Lawyer Faces Tax-Shelter Trial, Child-Exploitation Indictment & Arson Probe
An Idaho attorney is being held without bail in San Diego, Calif., where he also had an office, following a federal grand jury indictment last month on child-exploitation charges.
Meanwhile, David Jacquot, 52, is also under also investigation in Bonner County, Idaho, where what authorities are saying a suspicious fire that appears to have been an arson destroyed his home earlier this year. That was after abuse allegations were made against him by a teen who is now in high school concerning claimed sexual abuse in 2006, reports the Spokane, Wash., Spokesman-Review.
Authorities searching Jacquot’s home after the fire reportedly found more than 40 firearms there, including a grenade launcher.

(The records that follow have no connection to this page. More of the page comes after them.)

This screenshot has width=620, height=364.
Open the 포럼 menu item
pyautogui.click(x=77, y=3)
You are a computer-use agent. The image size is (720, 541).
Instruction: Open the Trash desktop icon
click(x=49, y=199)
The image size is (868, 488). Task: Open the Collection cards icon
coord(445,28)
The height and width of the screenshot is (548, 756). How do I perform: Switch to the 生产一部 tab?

Jacquot allegedly flew the victim in the child-exploitation case from Idaho to San Diego multiple times in 2006.
The new case comes as Jacquot was about to go to trial in a federal tax-shelter civil case, in which he is accused of filing false tax returns in 2002 and 2003 while serving as general counsel for the Xelan financial-management company, according to the Spokesman-Review. (A 2004 article in the San Diego Union-Tribune provides additional details.)
His lawyer, Michael Crowley, is appealing the no-bail decision in the child-exploitation case but did not respond to a request for comment from the newspaper.